Task goal: Transcribe the lines of the material verbatim, starting at the line that contains "Click the gear" and ending at the line that contains "Open the reply".

[Some records]

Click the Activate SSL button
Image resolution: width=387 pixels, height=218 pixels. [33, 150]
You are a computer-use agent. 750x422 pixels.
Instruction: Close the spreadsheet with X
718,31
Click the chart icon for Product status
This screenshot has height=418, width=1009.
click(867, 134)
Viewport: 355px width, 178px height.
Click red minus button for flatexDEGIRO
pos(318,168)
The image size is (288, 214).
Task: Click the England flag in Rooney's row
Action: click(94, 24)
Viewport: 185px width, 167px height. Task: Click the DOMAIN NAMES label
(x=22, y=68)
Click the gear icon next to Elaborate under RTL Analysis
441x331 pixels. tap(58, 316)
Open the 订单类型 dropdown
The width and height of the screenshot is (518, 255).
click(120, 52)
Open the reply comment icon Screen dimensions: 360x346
--
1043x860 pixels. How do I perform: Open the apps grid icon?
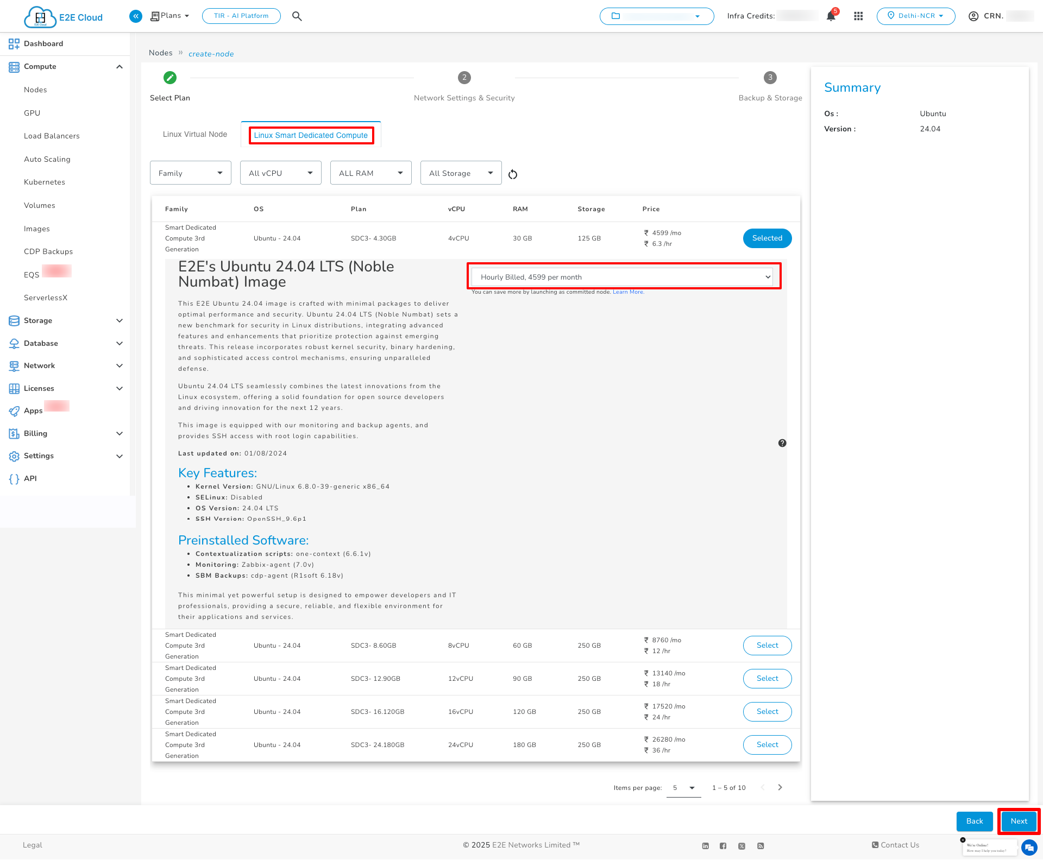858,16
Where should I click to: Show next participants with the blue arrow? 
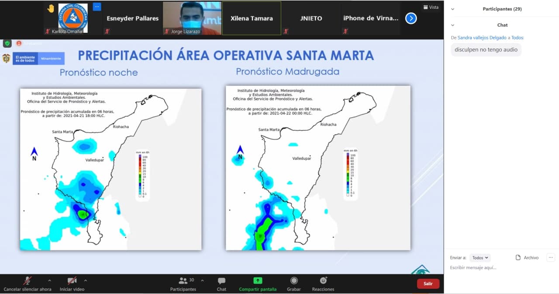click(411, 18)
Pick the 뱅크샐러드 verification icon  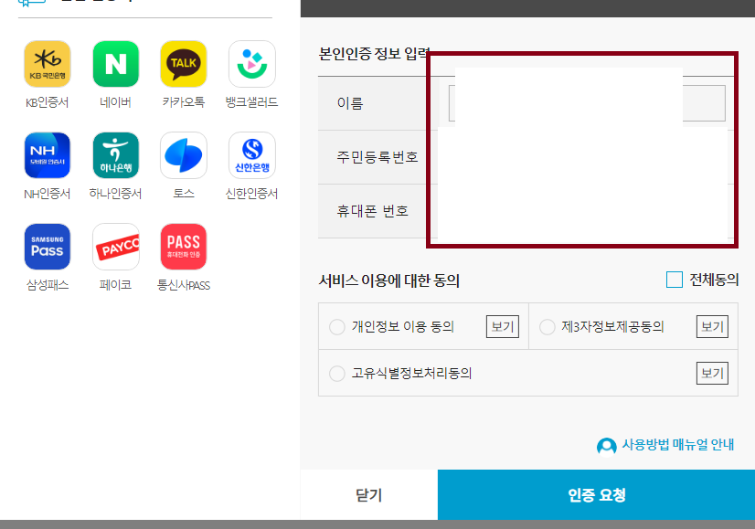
---
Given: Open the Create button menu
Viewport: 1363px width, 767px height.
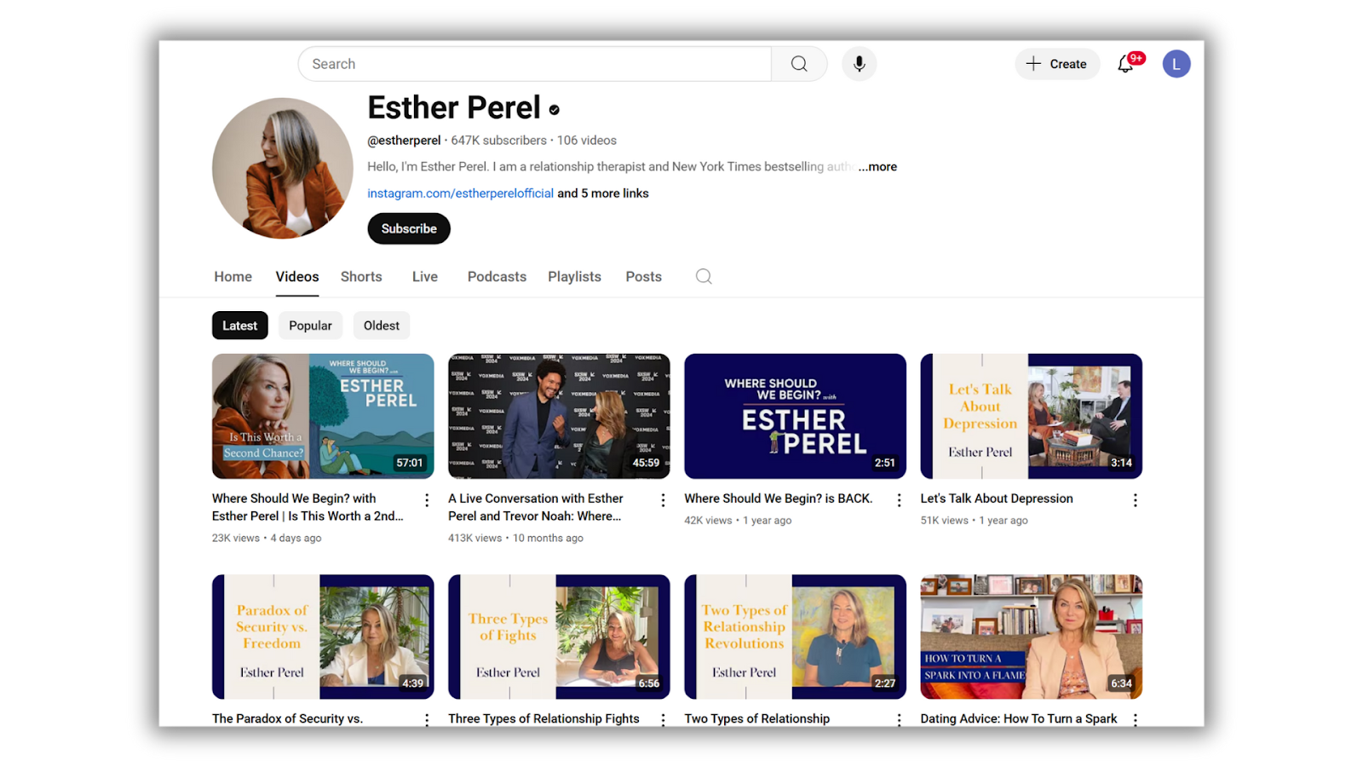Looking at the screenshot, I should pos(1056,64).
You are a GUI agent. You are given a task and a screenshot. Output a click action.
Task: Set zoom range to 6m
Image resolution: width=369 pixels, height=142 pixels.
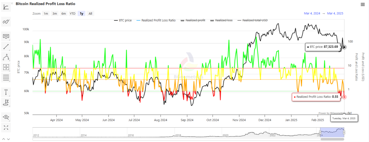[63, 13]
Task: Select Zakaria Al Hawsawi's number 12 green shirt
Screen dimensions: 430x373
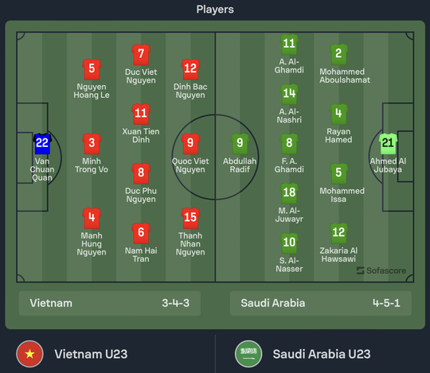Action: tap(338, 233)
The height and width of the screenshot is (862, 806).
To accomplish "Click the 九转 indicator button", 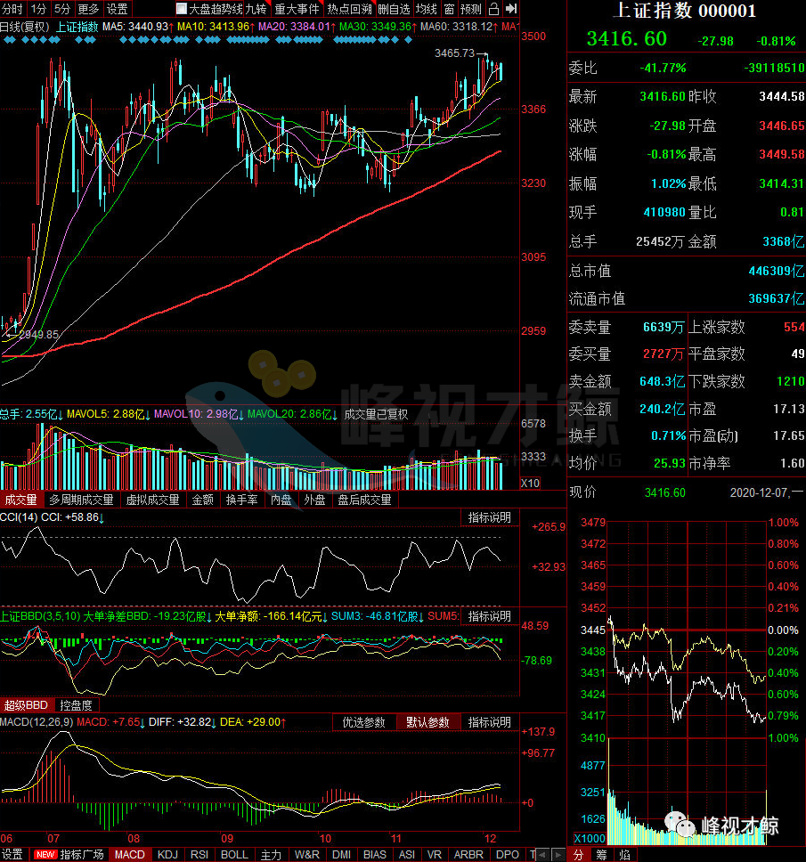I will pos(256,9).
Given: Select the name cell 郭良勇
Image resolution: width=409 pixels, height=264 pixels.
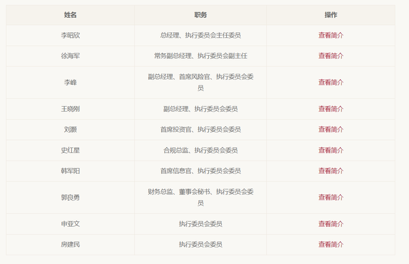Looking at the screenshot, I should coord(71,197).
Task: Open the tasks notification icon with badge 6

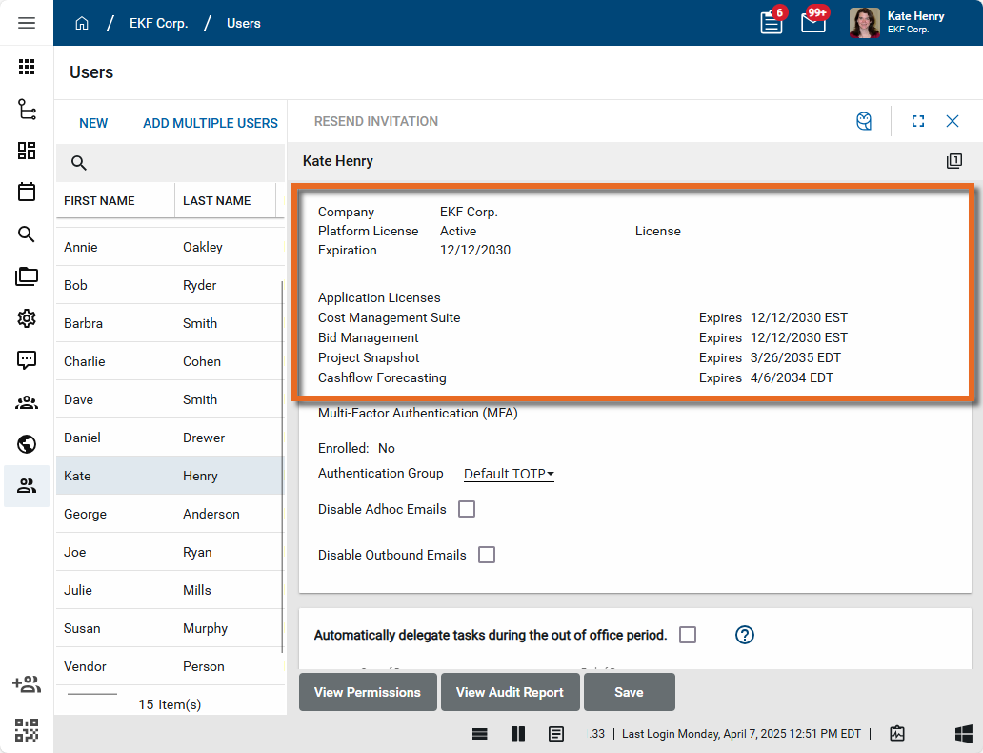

Answer to this exercise:
Click the gear icon next to Elaborate under RTL Analysis
441x331 pixels. tap(58, 316)
Open the 订单类型 dropdown
The width and height of the screenshot is (518, 255).
click(120, 52)
Open the reply comment icon Screen dimensions: 360x346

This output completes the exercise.